(Source data)
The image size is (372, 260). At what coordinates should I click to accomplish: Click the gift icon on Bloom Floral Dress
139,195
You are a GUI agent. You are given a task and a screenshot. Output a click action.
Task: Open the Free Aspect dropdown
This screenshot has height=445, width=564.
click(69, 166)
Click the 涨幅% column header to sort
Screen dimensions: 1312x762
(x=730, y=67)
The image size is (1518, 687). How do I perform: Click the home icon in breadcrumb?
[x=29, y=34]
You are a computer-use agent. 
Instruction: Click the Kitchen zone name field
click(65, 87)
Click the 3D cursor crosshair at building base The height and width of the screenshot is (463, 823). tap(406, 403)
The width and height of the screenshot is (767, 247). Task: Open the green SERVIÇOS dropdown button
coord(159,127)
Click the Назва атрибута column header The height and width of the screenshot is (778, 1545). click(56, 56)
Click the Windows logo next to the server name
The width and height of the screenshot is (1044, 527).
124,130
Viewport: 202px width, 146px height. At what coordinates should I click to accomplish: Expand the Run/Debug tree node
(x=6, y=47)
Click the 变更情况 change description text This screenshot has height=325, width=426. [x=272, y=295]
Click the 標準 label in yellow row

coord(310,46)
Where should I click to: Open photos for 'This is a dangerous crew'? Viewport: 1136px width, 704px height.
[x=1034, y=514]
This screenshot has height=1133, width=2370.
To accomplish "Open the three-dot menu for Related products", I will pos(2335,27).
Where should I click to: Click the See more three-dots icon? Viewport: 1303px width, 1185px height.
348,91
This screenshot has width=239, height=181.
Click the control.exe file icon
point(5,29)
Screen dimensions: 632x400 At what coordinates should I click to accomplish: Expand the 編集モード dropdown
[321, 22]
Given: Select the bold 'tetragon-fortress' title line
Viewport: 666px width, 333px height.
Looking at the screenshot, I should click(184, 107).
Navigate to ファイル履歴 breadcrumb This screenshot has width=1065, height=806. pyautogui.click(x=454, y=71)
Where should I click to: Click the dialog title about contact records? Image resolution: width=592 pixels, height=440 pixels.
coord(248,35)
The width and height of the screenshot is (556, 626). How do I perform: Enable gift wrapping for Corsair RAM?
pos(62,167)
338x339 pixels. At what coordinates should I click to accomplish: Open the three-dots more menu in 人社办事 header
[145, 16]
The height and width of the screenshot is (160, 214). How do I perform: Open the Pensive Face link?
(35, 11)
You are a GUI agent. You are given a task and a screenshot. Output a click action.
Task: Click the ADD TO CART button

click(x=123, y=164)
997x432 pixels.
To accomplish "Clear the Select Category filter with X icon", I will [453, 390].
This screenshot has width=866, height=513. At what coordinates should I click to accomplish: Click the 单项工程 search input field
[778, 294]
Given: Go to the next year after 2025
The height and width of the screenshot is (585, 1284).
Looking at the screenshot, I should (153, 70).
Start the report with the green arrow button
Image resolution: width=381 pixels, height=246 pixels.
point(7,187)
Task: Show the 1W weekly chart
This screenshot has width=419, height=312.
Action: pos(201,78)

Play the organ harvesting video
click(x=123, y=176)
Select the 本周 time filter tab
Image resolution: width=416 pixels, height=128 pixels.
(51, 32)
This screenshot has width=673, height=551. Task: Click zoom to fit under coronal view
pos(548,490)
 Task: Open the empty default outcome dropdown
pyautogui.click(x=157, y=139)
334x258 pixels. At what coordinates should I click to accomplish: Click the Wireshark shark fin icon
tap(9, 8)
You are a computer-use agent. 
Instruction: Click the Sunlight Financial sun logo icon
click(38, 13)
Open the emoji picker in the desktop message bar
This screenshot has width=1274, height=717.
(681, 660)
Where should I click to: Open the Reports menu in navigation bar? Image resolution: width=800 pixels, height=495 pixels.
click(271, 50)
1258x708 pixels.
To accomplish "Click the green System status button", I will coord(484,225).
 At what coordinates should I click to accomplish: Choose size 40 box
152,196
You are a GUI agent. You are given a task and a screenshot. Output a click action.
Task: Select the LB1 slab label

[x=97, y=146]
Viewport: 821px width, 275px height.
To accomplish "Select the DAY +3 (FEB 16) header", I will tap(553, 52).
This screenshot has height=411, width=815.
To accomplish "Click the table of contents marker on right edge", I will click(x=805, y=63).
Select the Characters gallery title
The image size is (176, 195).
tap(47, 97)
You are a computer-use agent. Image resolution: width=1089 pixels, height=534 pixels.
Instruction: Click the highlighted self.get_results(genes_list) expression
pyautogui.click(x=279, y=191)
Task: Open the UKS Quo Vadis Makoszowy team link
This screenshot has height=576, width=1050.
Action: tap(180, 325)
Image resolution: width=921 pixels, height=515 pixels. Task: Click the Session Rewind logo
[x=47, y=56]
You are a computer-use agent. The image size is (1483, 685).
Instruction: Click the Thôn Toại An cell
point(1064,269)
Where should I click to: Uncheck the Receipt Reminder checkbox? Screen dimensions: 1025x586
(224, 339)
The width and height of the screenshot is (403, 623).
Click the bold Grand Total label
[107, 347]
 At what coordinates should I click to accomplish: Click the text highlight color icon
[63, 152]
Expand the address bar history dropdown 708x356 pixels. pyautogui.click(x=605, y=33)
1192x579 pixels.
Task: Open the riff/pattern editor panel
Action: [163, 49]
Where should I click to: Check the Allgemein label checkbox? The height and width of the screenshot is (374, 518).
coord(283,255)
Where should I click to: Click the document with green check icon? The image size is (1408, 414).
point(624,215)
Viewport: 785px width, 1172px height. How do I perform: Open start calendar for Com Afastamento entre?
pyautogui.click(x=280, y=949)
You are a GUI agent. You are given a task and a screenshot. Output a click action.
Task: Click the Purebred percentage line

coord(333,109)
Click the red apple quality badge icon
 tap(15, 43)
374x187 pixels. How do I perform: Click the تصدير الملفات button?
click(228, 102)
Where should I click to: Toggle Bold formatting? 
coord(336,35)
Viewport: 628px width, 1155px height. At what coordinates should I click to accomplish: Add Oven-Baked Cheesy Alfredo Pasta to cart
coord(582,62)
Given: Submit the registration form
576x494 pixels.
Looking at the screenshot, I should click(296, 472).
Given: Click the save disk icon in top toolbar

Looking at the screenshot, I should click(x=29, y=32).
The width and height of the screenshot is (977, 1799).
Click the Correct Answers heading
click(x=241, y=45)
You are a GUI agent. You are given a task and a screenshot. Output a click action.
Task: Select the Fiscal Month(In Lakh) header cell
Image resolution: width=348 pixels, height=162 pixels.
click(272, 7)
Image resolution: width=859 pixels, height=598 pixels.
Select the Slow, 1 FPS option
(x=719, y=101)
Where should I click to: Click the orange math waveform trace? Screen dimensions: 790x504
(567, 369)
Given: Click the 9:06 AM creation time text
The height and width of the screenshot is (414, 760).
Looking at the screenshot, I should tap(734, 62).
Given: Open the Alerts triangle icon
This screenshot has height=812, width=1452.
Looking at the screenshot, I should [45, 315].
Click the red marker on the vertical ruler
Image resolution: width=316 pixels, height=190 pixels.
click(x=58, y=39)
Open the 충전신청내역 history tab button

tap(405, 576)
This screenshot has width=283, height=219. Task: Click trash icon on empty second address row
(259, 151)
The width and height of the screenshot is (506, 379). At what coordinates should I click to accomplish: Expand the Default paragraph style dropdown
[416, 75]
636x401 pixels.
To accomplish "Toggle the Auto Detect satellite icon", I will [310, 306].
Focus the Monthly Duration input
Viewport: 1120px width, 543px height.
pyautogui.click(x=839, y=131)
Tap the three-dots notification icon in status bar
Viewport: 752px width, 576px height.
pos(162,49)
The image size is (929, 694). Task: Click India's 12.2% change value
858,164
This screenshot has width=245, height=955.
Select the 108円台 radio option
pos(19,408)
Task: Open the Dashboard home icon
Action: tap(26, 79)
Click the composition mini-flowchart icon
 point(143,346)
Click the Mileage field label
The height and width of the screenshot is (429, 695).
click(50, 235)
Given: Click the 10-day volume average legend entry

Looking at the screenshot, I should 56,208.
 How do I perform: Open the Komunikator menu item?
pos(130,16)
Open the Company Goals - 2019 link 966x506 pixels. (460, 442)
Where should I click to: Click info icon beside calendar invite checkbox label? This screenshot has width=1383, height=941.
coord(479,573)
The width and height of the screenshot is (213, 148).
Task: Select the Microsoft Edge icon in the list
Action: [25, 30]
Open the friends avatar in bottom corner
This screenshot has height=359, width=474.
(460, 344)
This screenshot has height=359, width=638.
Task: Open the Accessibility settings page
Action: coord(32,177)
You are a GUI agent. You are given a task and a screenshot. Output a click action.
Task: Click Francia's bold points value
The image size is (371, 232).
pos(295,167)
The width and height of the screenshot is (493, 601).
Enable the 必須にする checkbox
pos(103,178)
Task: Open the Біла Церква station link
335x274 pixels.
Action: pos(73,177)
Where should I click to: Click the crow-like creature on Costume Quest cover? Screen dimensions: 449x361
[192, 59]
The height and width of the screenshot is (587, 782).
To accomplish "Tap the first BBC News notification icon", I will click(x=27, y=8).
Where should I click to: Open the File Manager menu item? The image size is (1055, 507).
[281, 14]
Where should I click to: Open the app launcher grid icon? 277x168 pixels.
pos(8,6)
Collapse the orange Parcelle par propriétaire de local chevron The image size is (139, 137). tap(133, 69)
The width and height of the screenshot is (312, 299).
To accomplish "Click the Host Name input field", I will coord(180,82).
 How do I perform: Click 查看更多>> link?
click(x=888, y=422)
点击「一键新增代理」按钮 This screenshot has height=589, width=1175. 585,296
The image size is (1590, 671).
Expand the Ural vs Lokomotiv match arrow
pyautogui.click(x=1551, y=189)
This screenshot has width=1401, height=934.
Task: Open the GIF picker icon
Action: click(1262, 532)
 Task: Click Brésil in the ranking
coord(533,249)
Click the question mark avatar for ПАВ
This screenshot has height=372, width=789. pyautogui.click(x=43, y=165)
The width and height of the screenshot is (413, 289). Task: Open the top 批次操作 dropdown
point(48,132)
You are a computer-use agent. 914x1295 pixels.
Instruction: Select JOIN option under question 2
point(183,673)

Problem requirements: Read the entries and select each line where the word "computer" is found.

Task output:
You are a computer-use agent. 
You are a computer-use agent. 
You are a computer-use agent. Image resolution: width=1089 pixels, height=534 pixels.
You are a computer-use agent. The image size is (1483, 685).
You are a computer-use agent. 914x1295 pixels.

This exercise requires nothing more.